Collected data entries:

┄┄┄┄┄┄

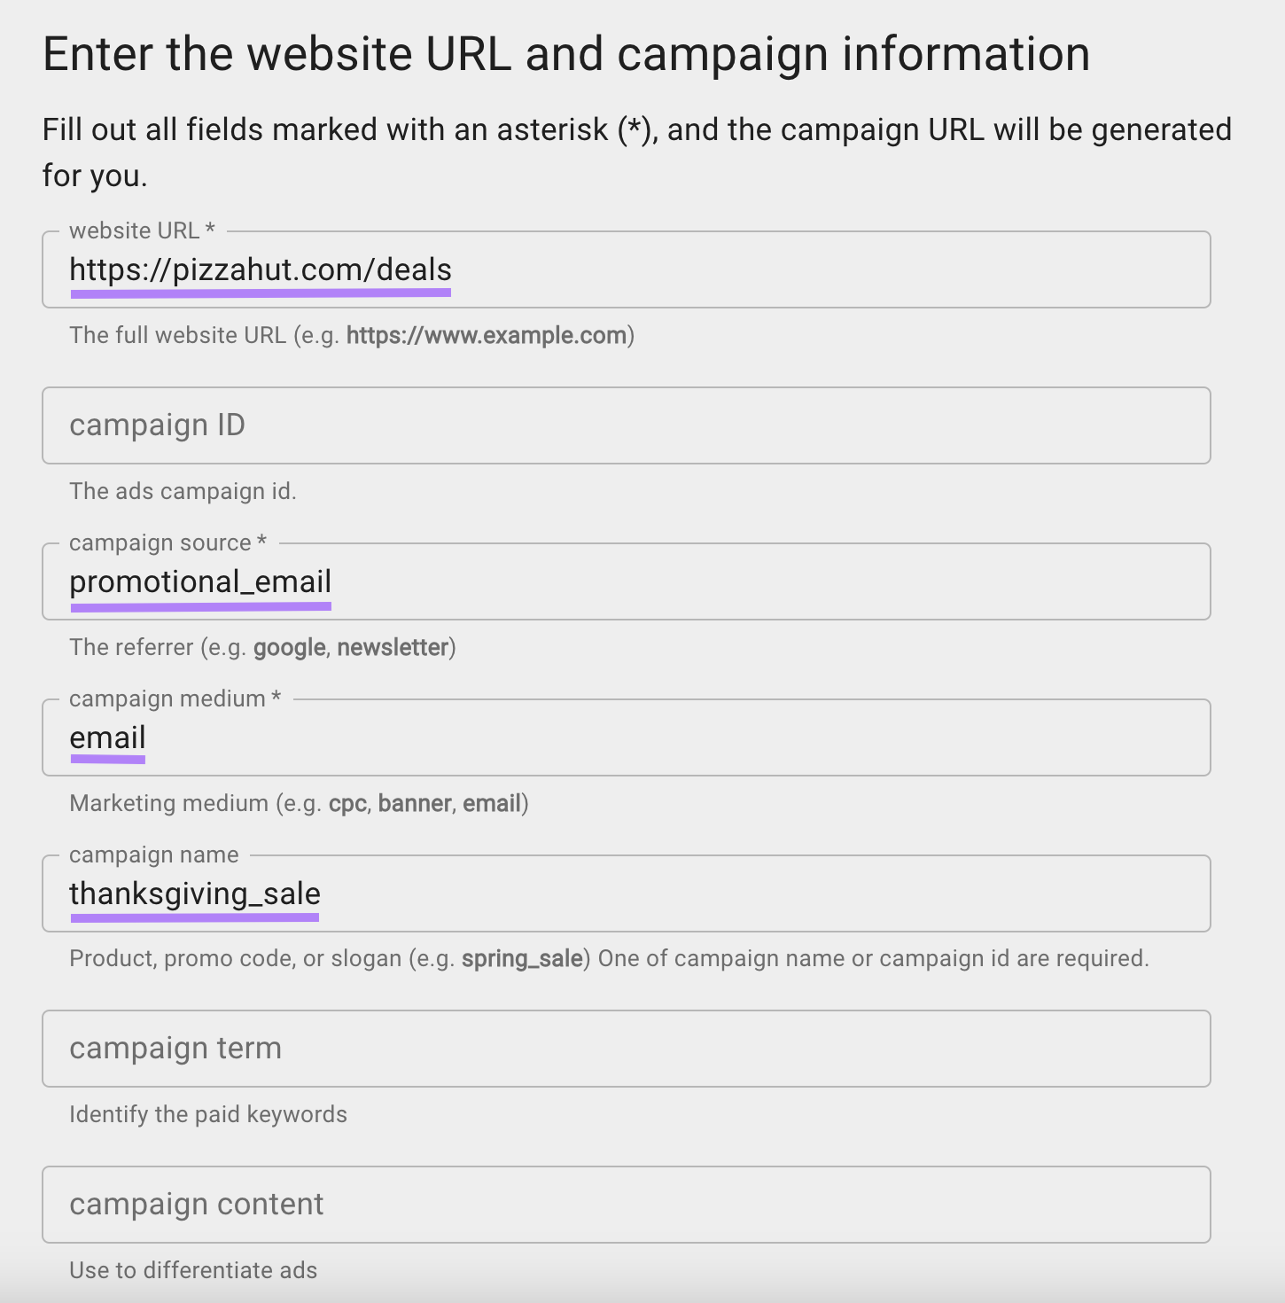1285x1303 pixels.
Task: Select the email value in campaign medium
Action: 107,737
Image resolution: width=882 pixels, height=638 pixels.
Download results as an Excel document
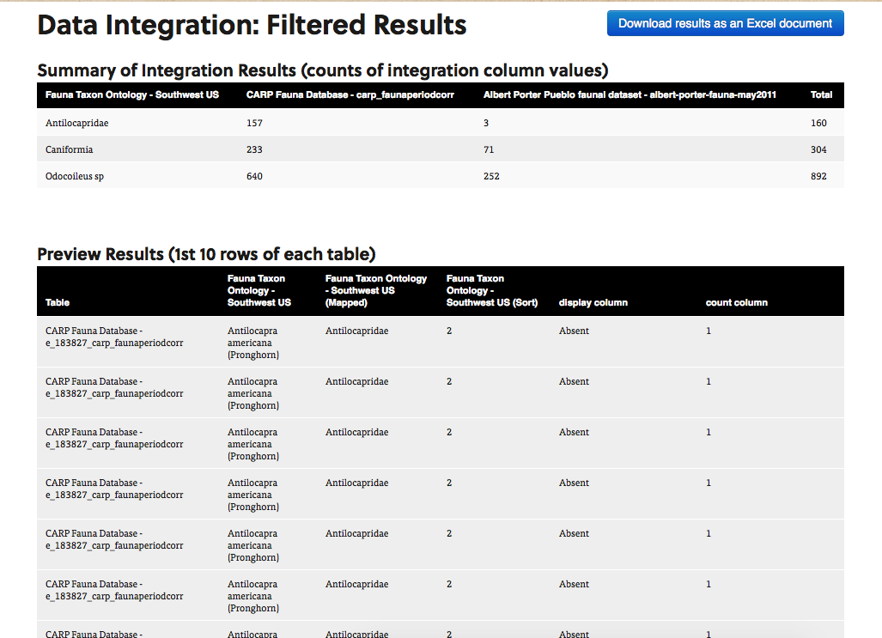click(x=725, y=24)
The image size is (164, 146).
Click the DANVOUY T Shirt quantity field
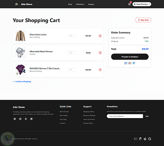[72, 70]
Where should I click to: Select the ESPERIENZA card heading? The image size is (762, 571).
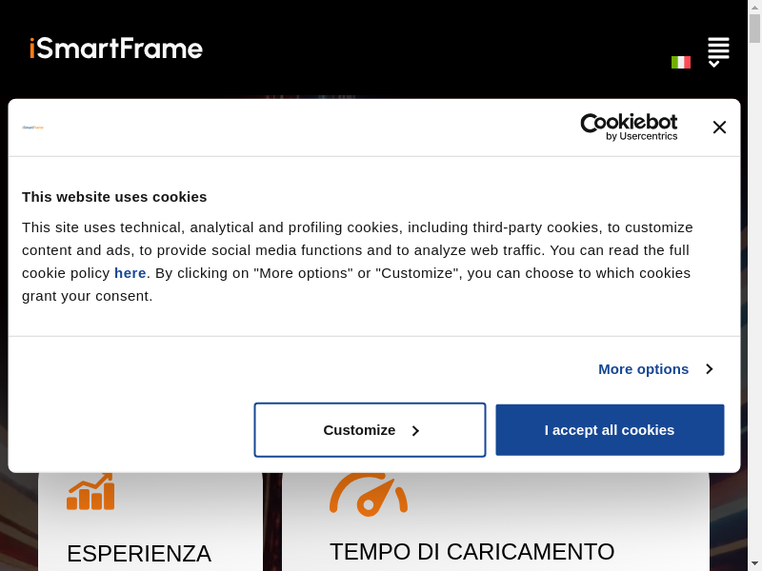pyautogui.click(x=139, y=554)
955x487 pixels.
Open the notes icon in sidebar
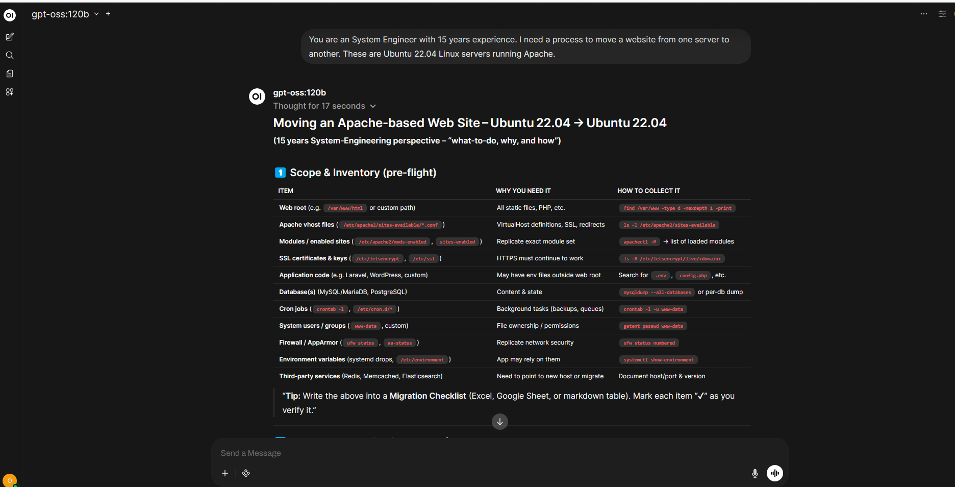pos(10,74)
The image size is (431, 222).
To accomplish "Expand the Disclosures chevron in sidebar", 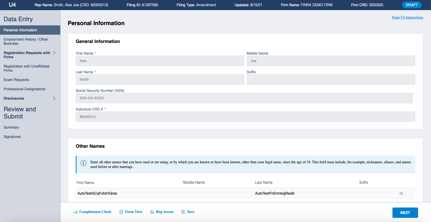I will point(54,98).
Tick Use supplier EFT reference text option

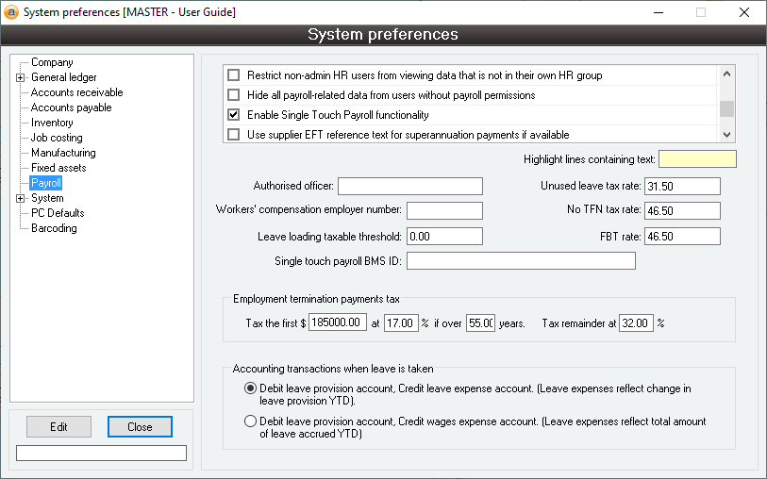pyautogui.click(x=234, y=135)
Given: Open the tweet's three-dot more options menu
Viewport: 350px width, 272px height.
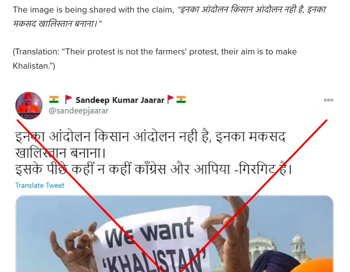Looking at the screenshot, I should (328, 100).
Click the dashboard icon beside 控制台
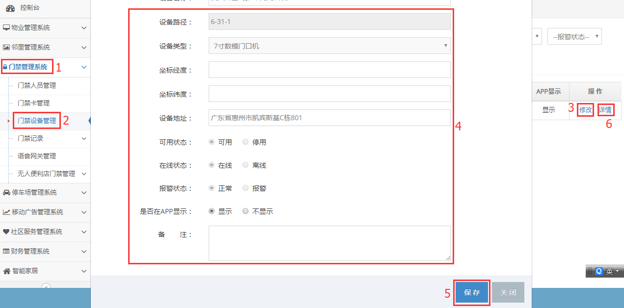The height and width of the screenshot is (308, 624). point(10,9)
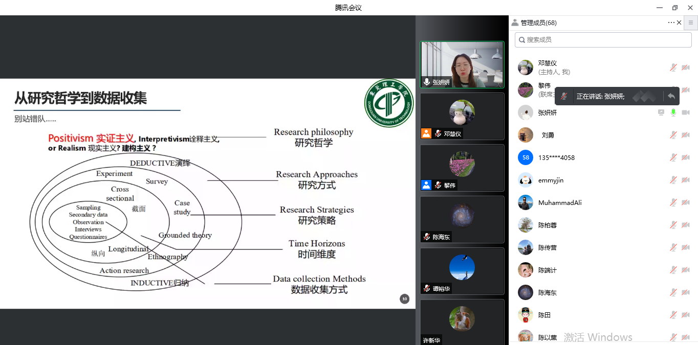Open the three-dot more options menu

pos(671,22)
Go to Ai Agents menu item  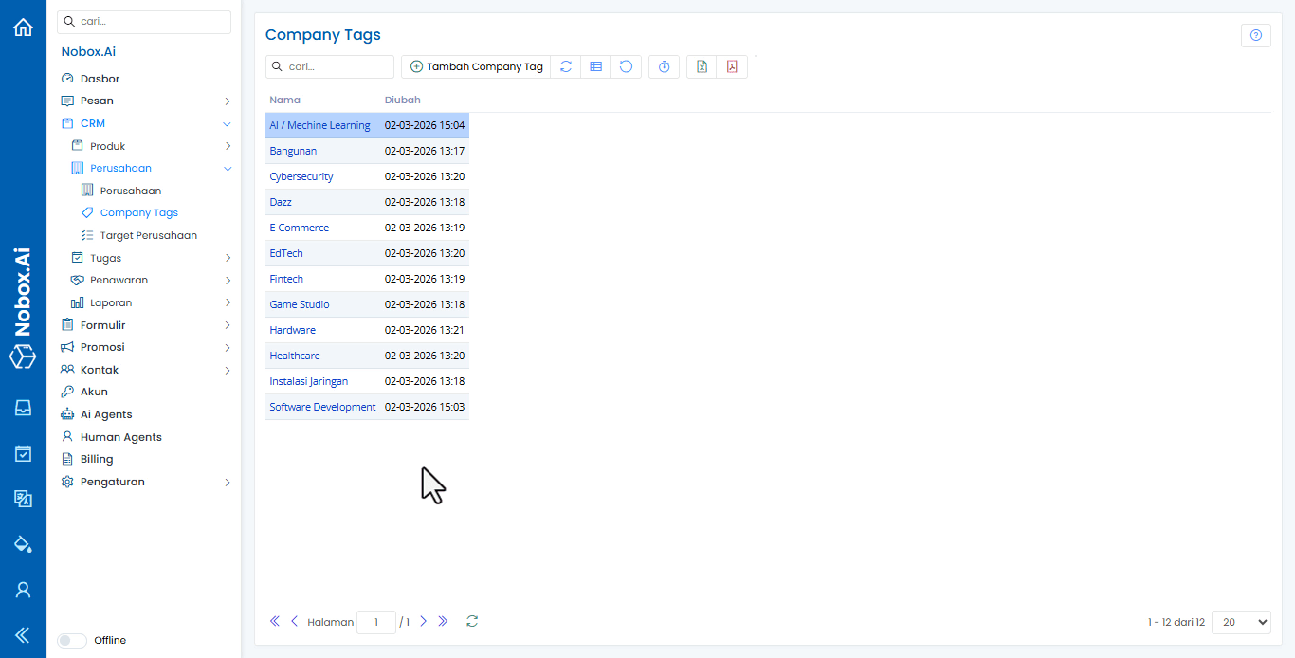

┄┄┄┄┄┄

▸ ASSIGNMENT
Only the lines from the line with "Click the dashboard icon beside 控制台" through the closing line of the data, both included, should be set down, exactly as written and without pictures.

▸ RESPONSE BELOW
Click the dashboard icon beside 控制台
The height and width of the screenshot is (308, 624). point(10,9)
Open the three-dot more options menu

pos(671,22)
Go to Ai Agents menu item  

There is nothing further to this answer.